File: sample.txt
import pandas as pd
# This does not work as expected
w = pd.read_csv("sample.txt", dtype={"a": str, "b": float}, sep="\t")
print(type(w["a"][0]))
print(type(w["a"][1]))
print(type(w["a"][2]))
print(type(w["b"][0]))
print(type(w["b"][1]))
print(type(w["b"][2]))
print(w)
print("======")
# This is cumbersome work-around
w = pd.read_csv("sample.txt", dtype={"a": str, "b": str}, sep="\t", na_values=[], keep_default_na=False)
w.b = w.b.apply(pd.to_numeric, args=('coerce',))
print(type(w["a"][0]))
print(type(w["a"][1]))
print(type(w["a"][2]))
print(type(w["b"][0]))
print(type(w["b"][1]))
print(type(w["b"][2]))
print(w)
Output
<class 'str'>
<class 'float'>
<class 'str'>
<class 'numpy.float64'>
<class 'numpy.float64'>
<class 'numpy.float64'>
a b
0 sampletext 1.0
1 NaN 2.0
2 sampletext NaN
3 NaN NaN
======
<class 'str'>
<class 'str'>
<class 'str'>
<class 'numpy.float64'>
<class 'numpy.float64'>
<class 'numpy.float64'>
a b
0 sampletext 1.0
1 2.0
2 sampletext NaN
3 NaN NaN
Problem description
Documentation states:
Use str or object to preserve and not interpret dtype.
This is somewhat confusing behaviour itself, and has consequences. One could expect that if pandas finds out that some column is string, it will coerce all values within the column to string. It's not the case.
Given the fact that NA can only be float, it is possible to get mixed-type column (which is fun by itself).
Imagine that you have two columns, str and float. Both can have empty spaces and "NaN"s (and other possible stuff). You want to preserve empty spaces and NaNs as string in first column, yet want other column to have proper NAs.

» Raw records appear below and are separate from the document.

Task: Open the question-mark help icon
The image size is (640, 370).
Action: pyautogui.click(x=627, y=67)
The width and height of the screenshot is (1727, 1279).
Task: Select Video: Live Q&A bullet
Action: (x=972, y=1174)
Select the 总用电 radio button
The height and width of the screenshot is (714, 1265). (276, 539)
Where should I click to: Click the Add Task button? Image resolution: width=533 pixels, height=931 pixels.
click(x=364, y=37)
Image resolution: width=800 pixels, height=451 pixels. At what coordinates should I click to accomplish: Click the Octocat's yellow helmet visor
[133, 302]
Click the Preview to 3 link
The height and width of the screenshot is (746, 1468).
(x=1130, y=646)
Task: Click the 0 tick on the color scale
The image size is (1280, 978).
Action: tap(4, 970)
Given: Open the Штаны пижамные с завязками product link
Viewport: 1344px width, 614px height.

The only solution here seems to be setting na_values to [], and coercing column to float manually. I work with relatively large tables (40 columns, half strings, half floats, ~2..10M rows), so it's very time-memory consuming (floats stored as strings) and error-prone to manually cast everything to proper types.
Expected behaviour
Everything works as stated in documentation. However, this has unpleasant consequences. I cannot fathom a scenario where one would need a mixed-type column, string mixed with float-NAs. For me, it seems obvious to expect column to contain strings. Also, it seems obvoius that if I have parameter dtype to force column types, I can force column to contain strings (but it's not the case - it doesn't even throw a warning! why it's designed this way? It's puzzling me).
Comment From: jreback
well, since you haven't provide a reproducible example I'll will speak generally.
NaN
IS the missing value integer for float/string columns, while NaT
for datetimelikes.
You are fighting pandas by trying to manipulate the options; this will for the most part just work.
Comment From: rampeer
@jreback I have provided a reproducible example: code that loads a file, and file itself (moved file link to the top to make it more visible).
Currently, I either have to enjoy mixed-type column and loss of data (both empty strings and "NaN" get converted into float NaNs), or have to parse float column by myself.
Would you kindly review the code?
Comment From: jreback
you have odd data with empty string AND NaN incoming. and you want to preserve the ''. This is quite atypical. So not really sure what you are asking.
Comment From: rampeer
When possible NA values in float column interfere with values in string column, string column values get automatically converted to float "NaN"s.
A less complicated example:
import pandas as pd
from numpy import NaN
desired_table = pd.DataFrame({"a": ["Sample", ""], "b": [0, NaN]})
desired_table.to_csv("sample.txt", index=False, na_rep="")
read_table = pd.read_csv("sample.txt")
print(read_table)
a b
0 Sample 0.0
1 NaN NaN
Note the NaN in column "a". I expect empty string to be here.
Is there any way to ensure column type consistency in this particular situation, other than manually fixing NaN's in string column?
Comment From: jreback
@rampeer you are missing the point
NaN
IS the indicator for missing values in a string column. Pandas excepts this.
you can .fillna('')
if you really don't want that. You are talking about export, so that's up to you.
exporting is as expected
In [5]: result_table.to_csv()
Out[5]: ',a,b\n0,Sample,0.0\n1,,\n'
Comment From: rampeer
Thanks!
I was hoping there is a better way to do this. At least, that preserves original string.
By the way, simple warning message "Columns have mixed types, NaNs found in string column" would have saved hour of debugging.